Antinociceptive mechanisms of Dipsacus saponin C administered intrathecally in mice

Abstract

Dipsacus saponin C (DSC) administered intrathecally (i.t.) showed antinociceptive effect in a dose-dependent (from 3.75 to 30 μg) manner as measured by the tail-flick assay. The antinociception induced by DSC at the dose of 30 μg reached at peak 7.5 min and almost returned to the control level after 60 min. 5-Amino-valeric acid (5-AVA, a GABA A receptor antagonist, from 1 to 20 μg) and SR 95531 (a GABA B receptor antagonist, from 0.1 to 2 ng) dose-dependently attenuated i.t. administered DSC-induced increase of the inhibition of the tail-flick response.

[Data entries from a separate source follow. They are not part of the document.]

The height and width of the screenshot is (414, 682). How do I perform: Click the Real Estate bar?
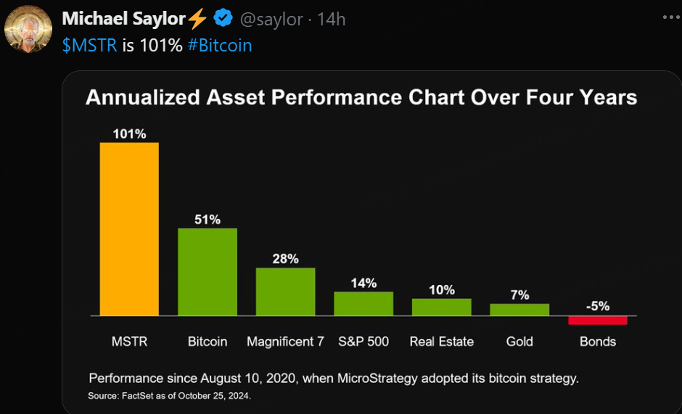(441, 307)
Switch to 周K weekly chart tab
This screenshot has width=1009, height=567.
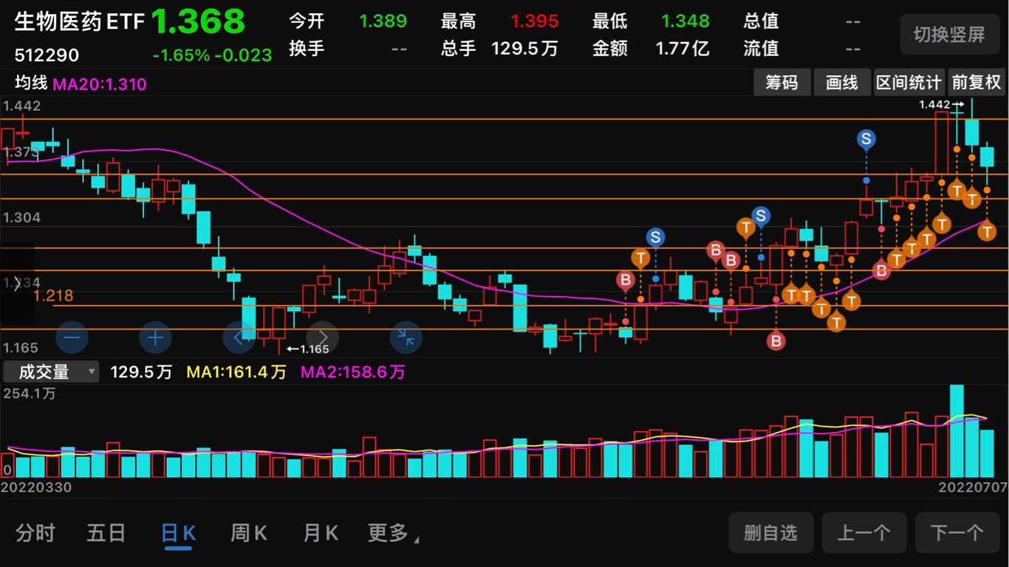(249, 533)
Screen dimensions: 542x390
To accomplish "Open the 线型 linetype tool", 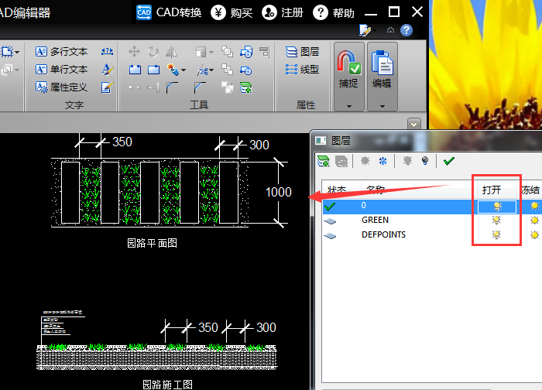I will [x=302, y=70].
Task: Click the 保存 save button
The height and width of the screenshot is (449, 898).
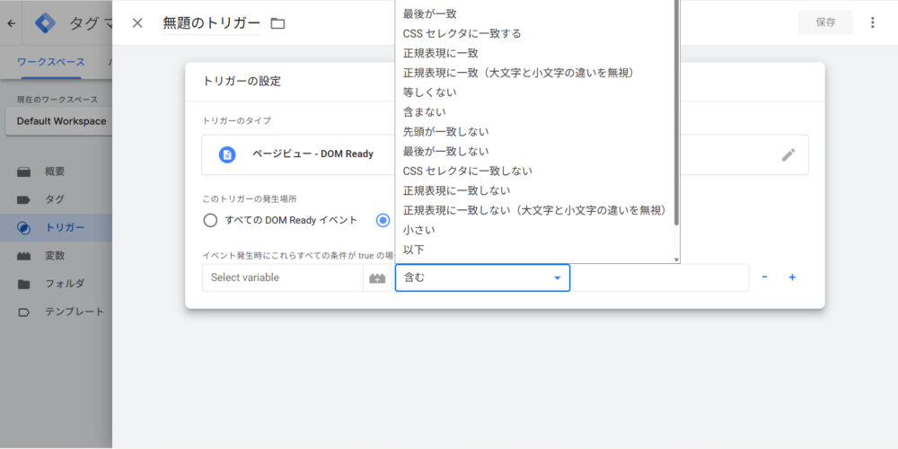Action: [825, 22]
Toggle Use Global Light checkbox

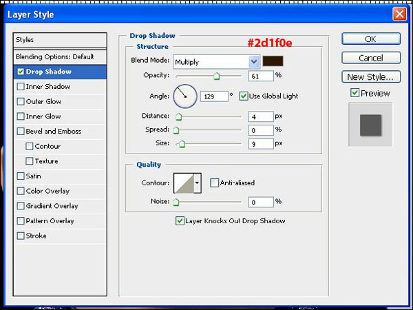[x=244, y=96]
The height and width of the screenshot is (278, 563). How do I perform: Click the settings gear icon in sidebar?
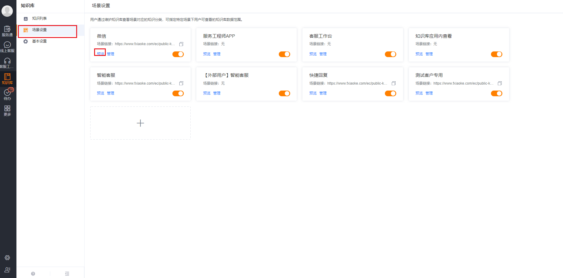pyautogui.click(x=7, y=258)
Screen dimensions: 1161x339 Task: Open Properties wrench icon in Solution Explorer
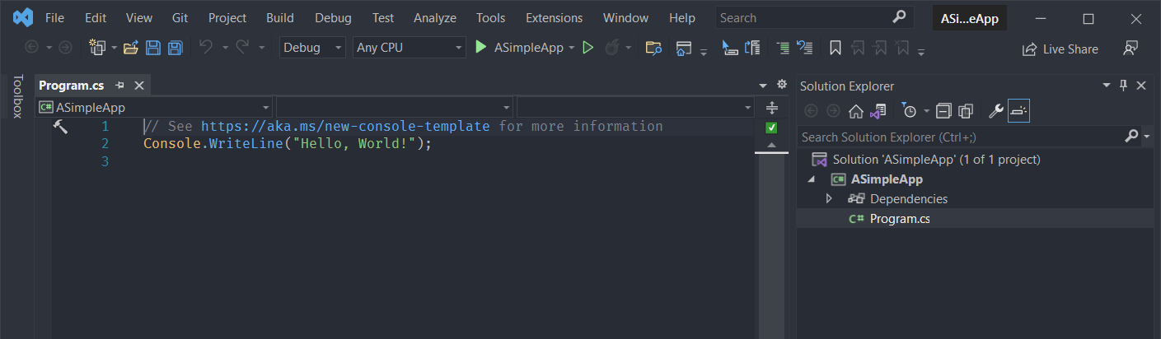pos(995,110)
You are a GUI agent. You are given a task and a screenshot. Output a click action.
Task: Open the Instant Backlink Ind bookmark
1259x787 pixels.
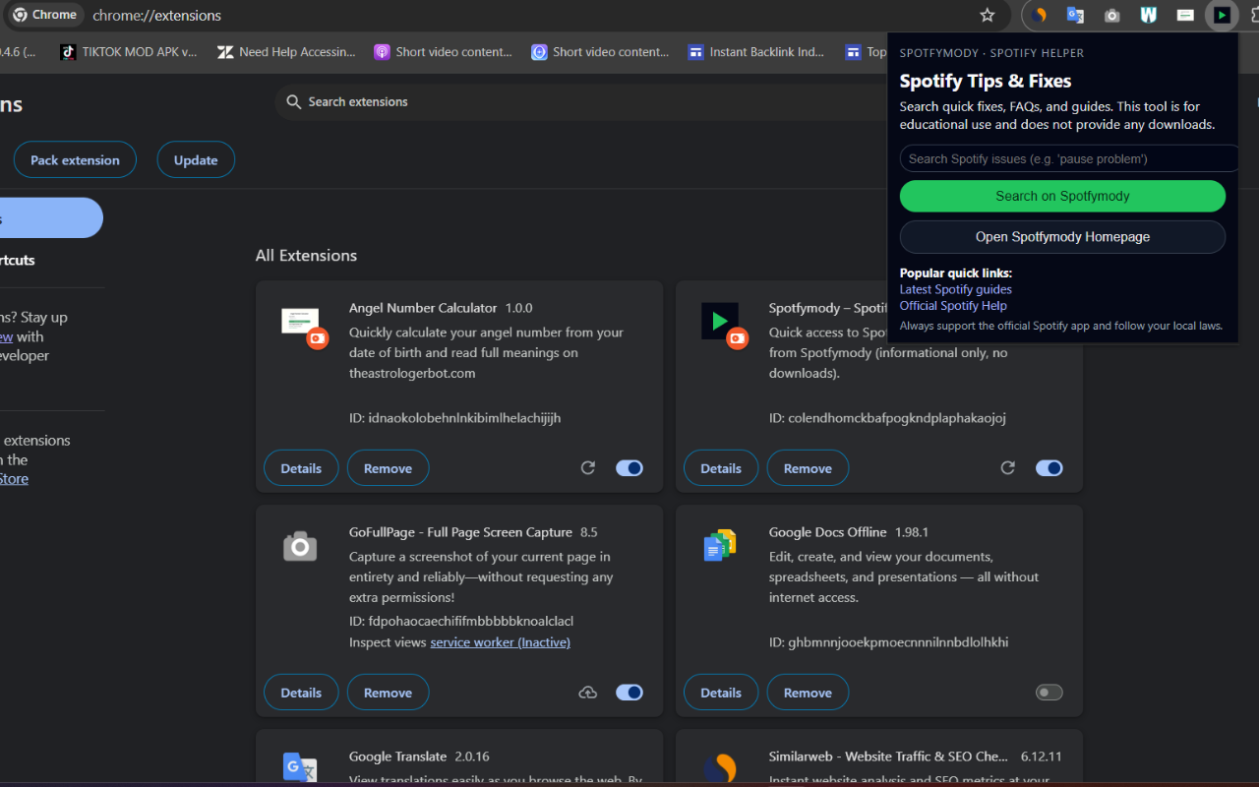(x=755, y=51)
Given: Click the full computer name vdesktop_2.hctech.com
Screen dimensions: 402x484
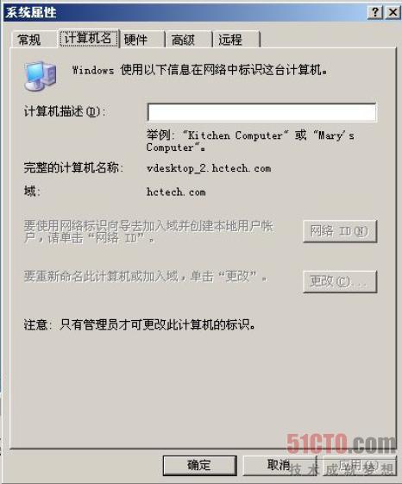Looking at the screenshot, I should tap(209, 168).
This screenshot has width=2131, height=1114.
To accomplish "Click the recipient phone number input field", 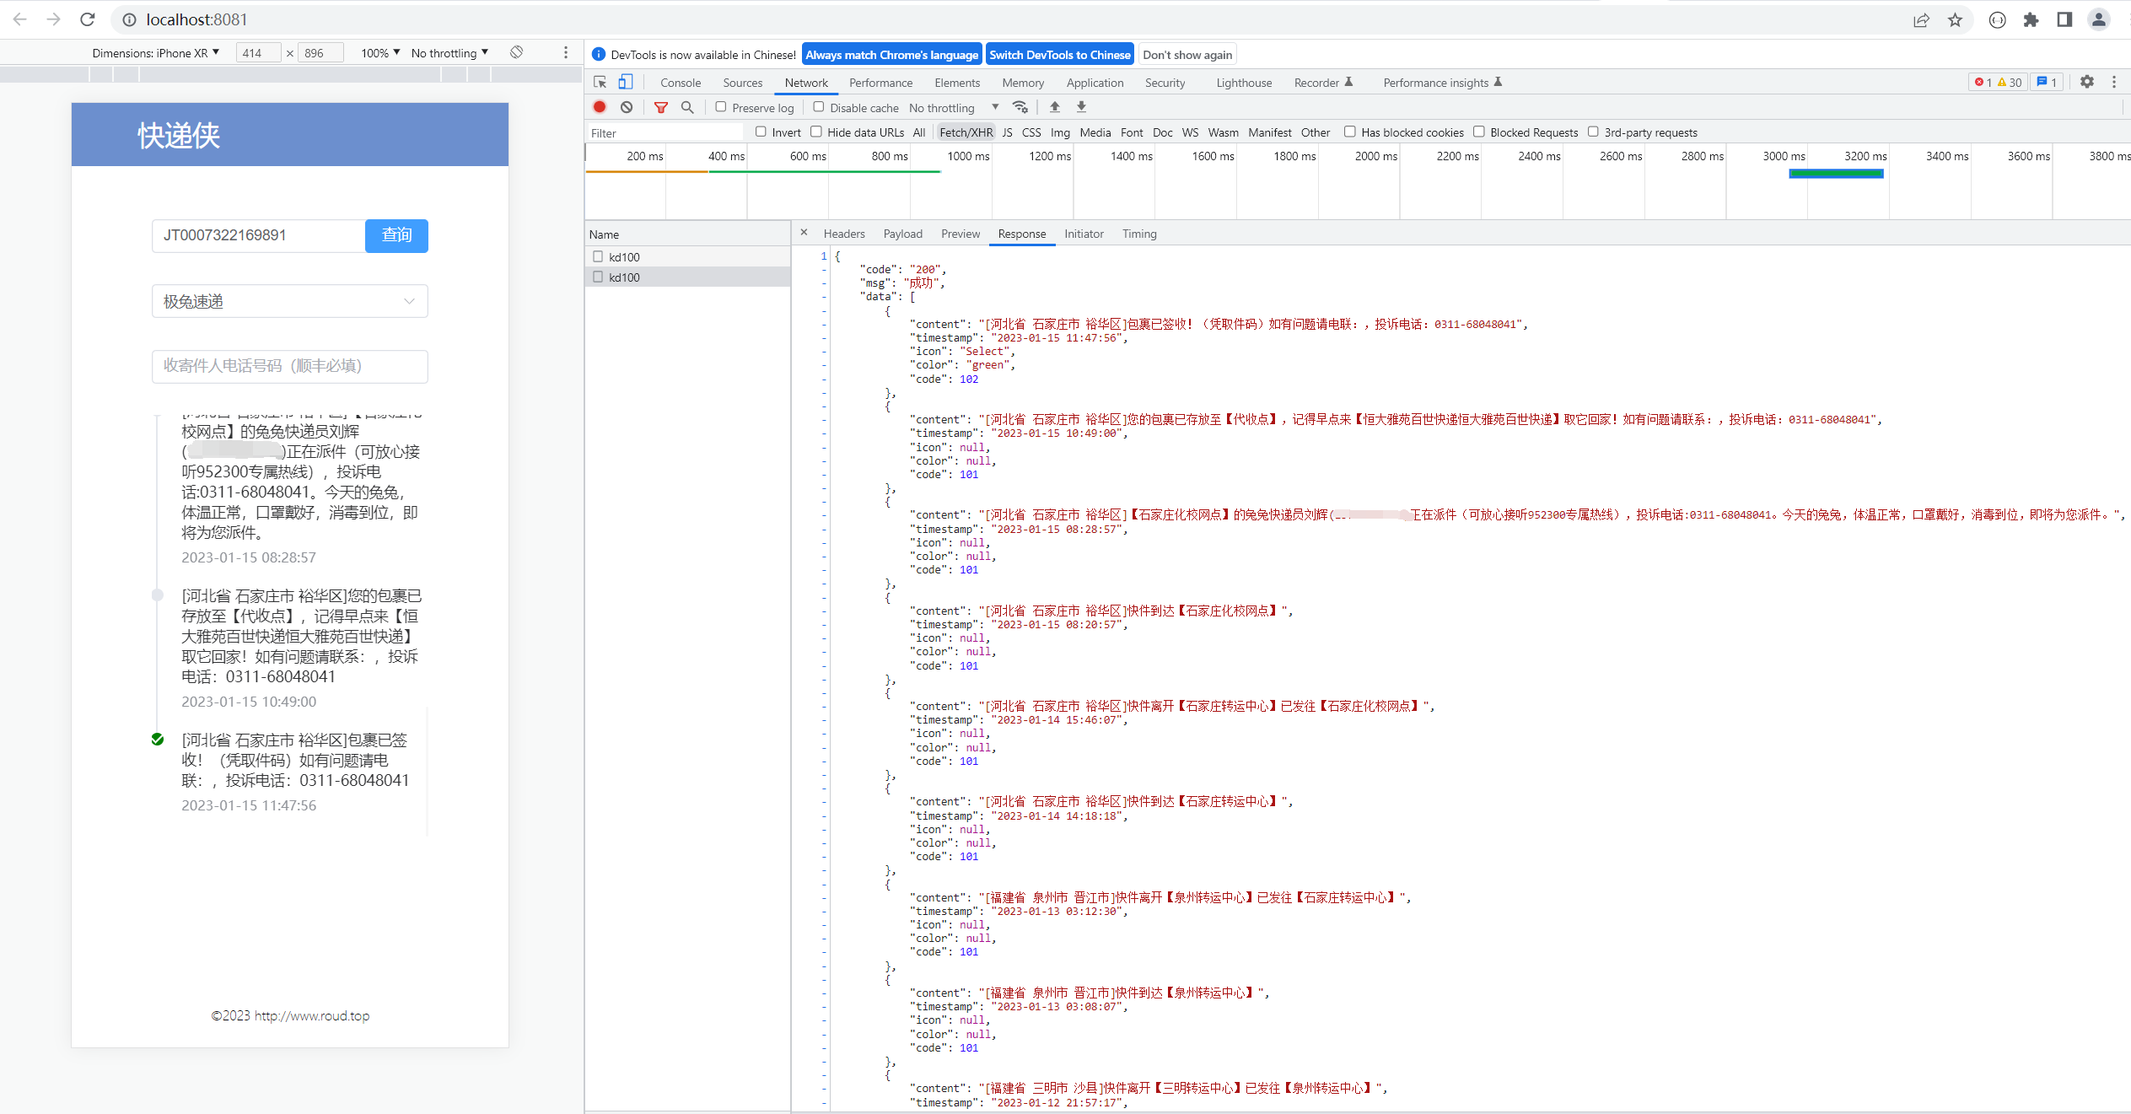I will click(289, 366).
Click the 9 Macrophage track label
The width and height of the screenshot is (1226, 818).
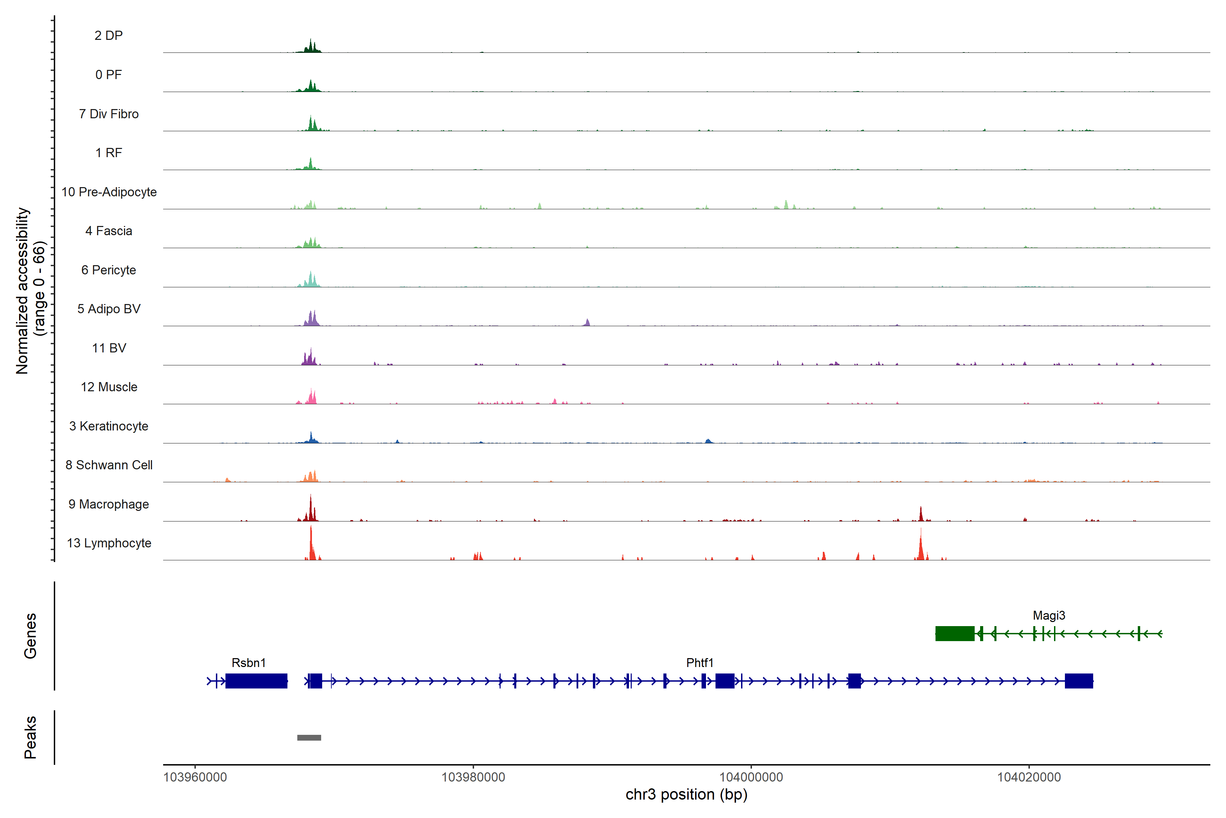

The i.t. injection of yohimbine (an α 2-adrenergic receptor antagonist, from 1 to 20 μg) and methysergide (a serotonin receptor antagonist, from 1 to 20 μg), but not naloxone (from 2 to 8 μg), significantly attenuated inhibition of the tail-flick response induced by DSC (30 μg) administered i.t. Sulfated cholecystokinin (CCK, from 0.05 to 0.5 ng) injected i.t. significantly reduced the inhibition of the tail-flick response induced by DSC (30 μg) administered i.t. Our results suggest that DSC shows an antinociceptive effect when it is administered spinally and GABA A, GABA B, α 2-adrenergic and serotonin receptors located at the spinal cord level, but not opioid receptors, may be involved in DSC-induced antinociception. Furthermore, CCK may play an important role for the modulation of i.t. injected DSC-induced antinociception.